WikiLeaks Hacker Supporters: Cool People With a Worthy Cause

"They got their start years ago as cyberpranksters, an online community of tech-savvy kids more interested in making mischief than political statements. But the coordinated attacks on major corporate and government Web sites in defense of WikiLeaks, which began on Wednesday and continued on Thursday, suggested that the loosely organized group called Anonymous might have come of age, evolving into one focused on more serious matters: in this case, the definition of Internet freedom." - Noam Cohen in a front-page story December 10.



Frank Rich Grieves 'Homophobia Is at Most a Misdemeanor' in D.C.

"The incident is chilling because it suggests that even in a time of huge progress in gay civil rights, homophobia remains among the last permissible bigotries in America. 'Think anti-gay bullying is just for kids? Ask the Smithsonian,' wrote The Los Angeles Times's art critic, Christopher Knight, last week. One might add: Think anti-gay bullying is just for small-town America? Look at the nation's capital....It still seems an unwritten rule in establishment Washington that homophobia is at most a misdemeanor." - From Frank Rich's December 12 column on "Hide/Seek," a gay art show sponsored by The Smithsonian, which featured a video clip of ants crawling over a crucifix. The video was removed from the show after outcry.
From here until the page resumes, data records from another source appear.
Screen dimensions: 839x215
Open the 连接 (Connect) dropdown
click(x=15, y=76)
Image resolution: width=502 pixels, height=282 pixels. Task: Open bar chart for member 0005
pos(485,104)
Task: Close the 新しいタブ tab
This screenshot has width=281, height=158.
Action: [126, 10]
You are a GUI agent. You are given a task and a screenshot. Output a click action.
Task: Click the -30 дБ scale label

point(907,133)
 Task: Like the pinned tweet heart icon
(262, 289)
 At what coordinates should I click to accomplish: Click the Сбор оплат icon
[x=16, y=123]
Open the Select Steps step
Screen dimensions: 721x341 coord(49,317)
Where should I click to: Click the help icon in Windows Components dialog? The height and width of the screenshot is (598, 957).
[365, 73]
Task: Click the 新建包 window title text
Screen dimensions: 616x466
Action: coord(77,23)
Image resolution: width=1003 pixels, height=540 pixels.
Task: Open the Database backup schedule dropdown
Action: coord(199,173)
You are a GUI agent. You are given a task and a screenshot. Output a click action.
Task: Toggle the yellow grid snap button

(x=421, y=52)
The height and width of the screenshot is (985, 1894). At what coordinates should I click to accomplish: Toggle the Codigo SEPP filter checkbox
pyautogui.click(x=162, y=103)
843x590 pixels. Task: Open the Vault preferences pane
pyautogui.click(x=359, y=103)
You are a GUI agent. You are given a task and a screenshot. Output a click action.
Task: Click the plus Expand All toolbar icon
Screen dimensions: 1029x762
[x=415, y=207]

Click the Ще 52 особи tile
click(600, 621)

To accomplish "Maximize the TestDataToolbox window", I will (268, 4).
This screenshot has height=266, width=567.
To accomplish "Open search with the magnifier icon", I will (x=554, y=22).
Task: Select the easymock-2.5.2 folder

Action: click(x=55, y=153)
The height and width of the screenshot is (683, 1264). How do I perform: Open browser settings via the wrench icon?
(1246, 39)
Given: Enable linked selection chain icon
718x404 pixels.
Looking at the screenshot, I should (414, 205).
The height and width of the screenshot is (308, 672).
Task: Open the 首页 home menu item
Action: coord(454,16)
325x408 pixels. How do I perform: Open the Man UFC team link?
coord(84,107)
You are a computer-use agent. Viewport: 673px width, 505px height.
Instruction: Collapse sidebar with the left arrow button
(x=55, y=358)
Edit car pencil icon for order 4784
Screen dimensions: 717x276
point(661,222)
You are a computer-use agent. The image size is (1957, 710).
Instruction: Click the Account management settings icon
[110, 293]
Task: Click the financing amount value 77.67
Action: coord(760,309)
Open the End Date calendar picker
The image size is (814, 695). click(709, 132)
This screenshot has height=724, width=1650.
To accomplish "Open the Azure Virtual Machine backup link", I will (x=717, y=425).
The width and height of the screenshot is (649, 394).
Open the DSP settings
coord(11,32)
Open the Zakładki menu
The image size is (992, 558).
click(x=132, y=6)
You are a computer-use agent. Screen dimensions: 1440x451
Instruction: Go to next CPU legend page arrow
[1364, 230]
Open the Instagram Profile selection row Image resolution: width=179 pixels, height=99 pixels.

Obama-Care on Same Level as Civil Rights

"We've lived through a version of this story before, and not just with Medicare. Nearly every time this country has expanded its social safety net or tried to guarantee civil rights, passionate opposition has followed....In truth, the law is quite moderate. It is more conservative than President Bill Clinton's 1993 plan or President Richard Nixon's 1974 plan (in which the federal government would have covered anyone who wasn't insured through an employer). It's much more conservative than expanding Medicare to cover everyone. It is clearly one of the least radical ways for the United States to end its status as the only rich country with millions and millions of uninsured." - Economics writer David Leonhardt from his December 15 front-page "Economic Scene" column.



U.S. "Demonizing" Islam, Complains United Nations Beat Reporter

"But as ["Arab Voices" book author] Zogby suggests, demonizing the very people, culture and religion that the United States hopes to influence and change - rather than really studying what the Arab world says and thinks - is not a terribly smart approach....The problem, which 'Arab Voices' persuasively illustrates, is that Americans tend to project their fears and desires onto Arabs and Muslims rather than searching for common ground." - United Nations bureau chief Neil MacFarquhar in the November 28 book review, reviewing "Arab Voices" by James Zogby.